The Italian Sculpture section comprises 17,000 photographs of sculptures from the 11th to the 20th century.
Although they stem from piecemeal and unsystematic collecting, differently from what Zeri practised in relation to painting, the materials are well arranged and reflect the topical issues in the historiographycal debate of the scholar's day. Special interest attaches to the many photos from the antiques market, showing works that are hard to trace today.
The photos are often by well-known Italian and foreign art photographers like Alinari, Anderson, Brogi, Moscioni and Naya.
 
The Renaissance is the best documented period with 5,491 photographs of sculptures from the 15th and 16th centuries.
A place of honour in the section is held by the Brogi collection devoted to Donatello: almost 1,000 photographs documenting the sculptor's practice throughout Tuscany and other works by him at Padua, Venice and Naples.
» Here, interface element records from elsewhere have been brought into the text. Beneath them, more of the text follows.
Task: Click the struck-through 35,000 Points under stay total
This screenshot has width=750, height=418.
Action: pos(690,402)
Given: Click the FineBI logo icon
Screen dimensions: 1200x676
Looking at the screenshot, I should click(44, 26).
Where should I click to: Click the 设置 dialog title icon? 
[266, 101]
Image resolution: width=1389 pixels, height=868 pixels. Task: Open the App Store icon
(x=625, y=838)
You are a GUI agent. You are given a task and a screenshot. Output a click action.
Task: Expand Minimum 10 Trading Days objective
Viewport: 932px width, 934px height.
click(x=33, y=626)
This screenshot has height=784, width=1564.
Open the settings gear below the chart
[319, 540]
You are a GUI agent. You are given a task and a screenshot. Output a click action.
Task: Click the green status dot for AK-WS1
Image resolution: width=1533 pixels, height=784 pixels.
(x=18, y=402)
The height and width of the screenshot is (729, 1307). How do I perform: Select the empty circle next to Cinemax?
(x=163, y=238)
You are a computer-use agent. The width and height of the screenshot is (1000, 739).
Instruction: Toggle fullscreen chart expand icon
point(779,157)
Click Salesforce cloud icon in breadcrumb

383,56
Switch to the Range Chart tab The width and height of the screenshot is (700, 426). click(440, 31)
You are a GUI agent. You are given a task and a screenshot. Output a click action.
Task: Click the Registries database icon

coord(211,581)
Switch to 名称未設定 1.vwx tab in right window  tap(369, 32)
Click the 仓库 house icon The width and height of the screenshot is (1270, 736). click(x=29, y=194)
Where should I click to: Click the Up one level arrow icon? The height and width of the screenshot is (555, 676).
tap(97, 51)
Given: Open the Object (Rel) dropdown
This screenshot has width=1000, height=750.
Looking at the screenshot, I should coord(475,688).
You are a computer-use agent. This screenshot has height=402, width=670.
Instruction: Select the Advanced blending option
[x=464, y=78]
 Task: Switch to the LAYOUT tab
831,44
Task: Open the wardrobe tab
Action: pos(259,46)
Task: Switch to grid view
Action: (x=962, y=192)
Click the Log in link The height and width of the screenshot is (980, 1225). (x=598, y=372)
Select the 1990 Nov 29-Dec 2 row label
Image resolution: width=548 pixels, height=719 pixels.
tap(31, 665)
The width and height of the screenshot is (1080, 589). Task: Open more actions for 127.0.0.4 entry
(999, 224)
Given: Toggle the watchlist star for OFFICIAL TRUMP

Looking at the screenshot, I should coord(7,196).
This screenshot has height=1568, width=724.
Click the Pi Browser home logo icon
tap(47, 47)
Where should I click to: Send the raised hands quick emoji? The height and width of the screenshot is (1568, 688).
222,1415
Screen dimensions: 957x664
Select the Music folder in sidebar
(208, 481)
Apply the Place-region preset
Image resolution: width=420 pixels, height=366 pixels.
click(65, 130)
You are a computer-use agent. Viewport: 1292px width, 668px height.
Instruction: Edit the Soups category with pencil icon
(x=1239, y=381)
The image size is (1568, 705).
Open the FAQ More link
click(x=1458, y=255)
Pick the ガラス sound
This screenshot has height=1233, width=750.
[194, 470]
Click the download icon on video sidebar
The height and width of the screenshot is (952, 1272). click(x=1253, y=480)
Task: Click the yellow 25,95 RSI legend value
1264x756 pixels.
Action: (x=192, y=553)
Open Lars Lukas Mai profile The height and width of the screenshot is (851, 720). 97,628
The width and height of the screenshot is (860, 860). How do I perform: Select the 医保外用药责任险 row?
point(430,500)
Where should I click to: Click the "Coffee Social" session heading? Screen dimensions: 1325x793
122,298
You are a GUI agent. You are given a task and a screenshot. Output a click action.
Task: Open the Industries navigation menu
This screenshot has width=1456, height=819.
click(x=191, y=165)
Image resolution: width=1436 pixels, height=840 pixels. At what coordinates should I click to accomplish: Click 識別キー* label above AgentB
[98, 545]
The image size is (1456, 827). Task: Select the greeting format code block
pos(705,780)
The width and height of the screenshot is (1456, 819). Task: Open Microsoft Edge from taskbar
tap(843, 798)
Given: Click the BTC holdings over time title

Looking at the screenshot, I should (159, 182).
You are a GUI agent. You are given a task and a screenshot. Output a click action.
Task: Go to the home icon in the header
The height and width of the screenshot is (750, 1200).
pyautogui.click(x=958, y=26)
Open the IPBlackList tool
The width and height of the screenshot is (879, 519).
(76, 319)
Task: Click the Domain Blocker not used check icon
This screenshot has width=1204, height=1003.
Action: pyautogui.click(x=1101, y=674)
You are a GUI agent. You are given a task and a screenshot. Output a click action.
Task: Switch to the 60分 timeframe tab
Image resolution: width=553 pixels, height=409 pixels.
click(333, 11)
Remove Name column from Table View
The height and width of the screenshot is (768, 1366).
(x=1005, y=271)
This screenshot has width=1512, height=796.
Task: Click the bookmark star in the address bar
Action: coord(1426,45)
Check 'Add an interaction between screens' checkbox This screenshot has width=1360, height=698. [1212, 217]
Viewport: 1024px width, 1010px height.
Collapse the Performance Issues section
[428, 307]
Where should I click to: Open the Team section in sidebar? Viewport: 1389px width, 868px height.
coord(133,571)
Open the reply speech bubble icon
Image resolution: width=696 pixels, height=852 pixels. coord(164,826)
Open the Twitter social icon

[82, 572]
These photos taken by Gino Malenotti for the firm of Brogi were part of a monumental campaign in the mid 1930s got up by the Hungarian scholar Jenö Lányi (1902-1940). They would form the basis of a monograph published by Horst Woldemar Janson in 1957.
The Donatello photographs were the fruit of a special study on how to reproduce sculpture. They are one of the few surviving collections from that photographic campaign, integral sets of which have become extremely rare.
 
Another important item is the body of 374 photographs of works by Pietro and Gianlorenzo Bernini which attest to Zeri's research into these artists.